↓

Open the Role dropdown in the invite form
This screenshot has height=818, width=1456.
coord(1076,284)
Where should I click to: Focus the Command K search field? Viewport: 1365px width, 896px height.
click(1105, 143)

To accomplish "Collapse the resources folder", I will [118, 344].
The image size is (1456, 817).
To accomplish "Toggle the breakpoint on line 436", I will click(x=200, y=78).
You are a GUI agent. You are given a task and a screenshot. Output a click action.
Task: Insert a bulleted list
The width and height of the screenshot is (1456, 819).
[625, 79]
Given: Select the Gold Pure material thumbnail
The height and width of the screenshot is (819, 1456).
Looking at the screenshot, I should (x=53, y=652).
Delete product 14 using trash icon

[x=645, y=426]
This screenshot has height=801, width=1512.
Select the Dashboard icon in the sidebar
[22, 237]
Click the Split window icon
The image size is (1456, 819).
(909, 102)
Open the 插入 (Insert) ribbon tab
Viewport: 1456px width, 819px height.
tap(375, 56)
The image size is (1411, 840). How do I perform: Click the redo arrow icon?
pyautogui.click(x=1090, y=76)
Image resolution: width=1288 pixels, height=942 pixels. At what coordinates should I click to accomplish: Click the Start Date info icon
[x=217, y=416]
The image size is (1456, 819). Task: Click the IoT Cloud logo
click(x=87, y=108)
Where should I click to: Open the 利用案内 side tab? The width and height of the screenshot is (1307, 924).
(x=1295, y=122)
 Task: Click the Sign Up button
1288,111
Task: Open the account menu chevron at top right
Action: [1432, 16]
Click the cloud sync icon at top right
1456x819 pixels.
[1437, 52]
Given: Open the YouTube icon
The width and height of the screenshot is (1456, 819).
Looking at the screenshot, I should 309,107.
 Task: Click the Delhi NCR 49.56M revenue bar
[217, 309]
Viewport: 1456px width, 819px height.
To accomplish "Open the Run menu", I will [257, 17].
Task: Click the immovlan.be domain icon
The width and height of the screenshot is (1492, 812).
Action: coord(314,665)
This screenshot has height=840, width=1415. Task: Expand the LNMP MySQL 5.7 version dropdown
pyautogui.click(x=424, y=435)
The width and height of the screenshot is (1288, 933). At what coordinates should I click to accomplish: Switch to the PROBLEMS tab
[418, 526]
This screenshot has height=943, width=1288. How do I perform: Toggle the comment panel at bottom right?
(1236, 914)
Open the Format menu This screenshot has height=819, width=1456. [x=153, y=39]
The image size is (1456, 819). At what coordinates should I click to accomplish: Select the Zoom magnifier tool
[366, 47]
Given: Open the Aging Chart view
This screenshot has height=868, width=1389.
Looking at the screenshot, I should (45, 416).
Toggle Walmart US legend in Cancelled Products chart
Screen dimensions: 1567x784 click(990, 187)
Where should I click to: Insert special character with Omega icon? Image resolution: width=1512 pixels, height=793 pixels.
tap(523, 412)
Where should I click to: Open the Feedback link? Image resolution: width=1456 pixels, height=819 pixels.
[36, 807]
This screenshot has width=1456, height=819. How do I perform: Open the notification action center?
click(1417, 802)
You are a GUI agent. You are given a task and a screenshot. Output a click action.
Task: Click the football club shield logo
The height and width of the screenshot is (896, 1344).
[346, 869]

↑

Return the full listing unchanged.

(Answer below)
Open the Role dropdown in the invite form
This screenshot has height=818, width=1456.
coord(1076,284)
Where should I click to: Focus the Command K search field? Viewport: 1365px width, 896px height.
click(1105, 143)

To accomplish "Collapse the resources folder", I will [118, 344].
The image size is (1456, 817).
To accomplish "Toggle the breakpoint on line 436", I will click(x=200, y=78).
You are a GUI agent. You are given a task and a screenshot. Output a click action.
Task: Insert a bulleted list
The width and height of the screenshot is (1456, 819).
[625, 79]
Given: Select the Gold Pure material thumbnail
The height and width of the screenshot is (819, 1456).
Looking at the screenshot, I should (x=53, y=652).
Delete product 14 using trash icon

[x=645, y=426]
This screenshot has height=801, width=1512.
Select the Dashboard icon in the sidebar
[22, 237]
Click the Split window icon
The image size is (1456, 819).
(909, 102)
Open the 插入 (Insert) ribbon tab
Viewport: 1456px width, 819px height.
tap(375, 56)
The image size is (1411, 840). How do I perform: Click the redo arrow icon?
pyautogui.click(x=1090, y=76)
Image resolution: width=1288 pixels, height=942 pixels. At what coordinates should I click to accomplish: Click the Start Date info icon
[x=217, y=416]
The image size is (1456, 819). Task: Click the IoT Cloud logo
click(x=87, y=108)
Where should I click to: Open the 利用案内 side tab? The width and height of the screenshot is (1307, 924).
(x=1295, y=122)
 Task: Click the Sign Up button
1288,111
Task: Open the account menu chevron at top right
Action: [1432, 16]
Click the cloud sync icon at top right
1456x819 pixels.
[1437, 52]
Given: Open the YouTube icon
The width and height of the screenshot is (1456, 819).
Looking at the screenshot, I should 309,107.
 Task: Click the Delhi NCR 49.56M revenue bar
[217, 309]
Viewport: 1456px width, 819px height.
To accomplish "Open the Run menu", I will [257, 17].
Task: Click the immovlan.be domain icon
The width and height of the screenshot is (1492, 812).
Action: coord(314,665)
This screenshot has height=840, width=1415. Task: Expand the LNMP MySQL 5.7 version dropdown
pyautogui.click(x=424, y=435)
The width and height of the screenshot is (1288, 933). At what coordinates should I click to accomplish: Switch to the PROBLEMS tab
[418, 526]
This screenshot has height=943, width=1288. How do I perform: Toggle the comment panel at bottom right?
(1236, 914)
Open the Format menu This screenshot has height=819, width=1456. [x=153, y=39]
The image size is (1456, 819). At what coordinates should I click to accomplish: Select the Zoom magnifier tool
[366, 47]
Given: Open the Aging Chart view
This screenshot has height=868, width=1389.
Looking at the screenshot, I should (45, 416).
Toggle Walmart US legend in Cancelled Products chart
Screen dimensions: 1567x784 click(990, 187)
Where should I click to: Insert special character with Omega icon? Image resolution: width=1512 pixels, height=793 pixels.
tap(523, 412)
Where should I click to: Open the Feedback link? Image resolution: width=1456 pixels, height=819 pixels.
[36, 807]
This screenshot has width=1456, height=819. How do I perform: Open the notification action center?
click(1417, 802)
You are a GUI agent. You are given a task and a screenshot. Output a click action.
Task: Click the football club shield logo
The height and width of the screenshot is (896, 1344).
[346, 869]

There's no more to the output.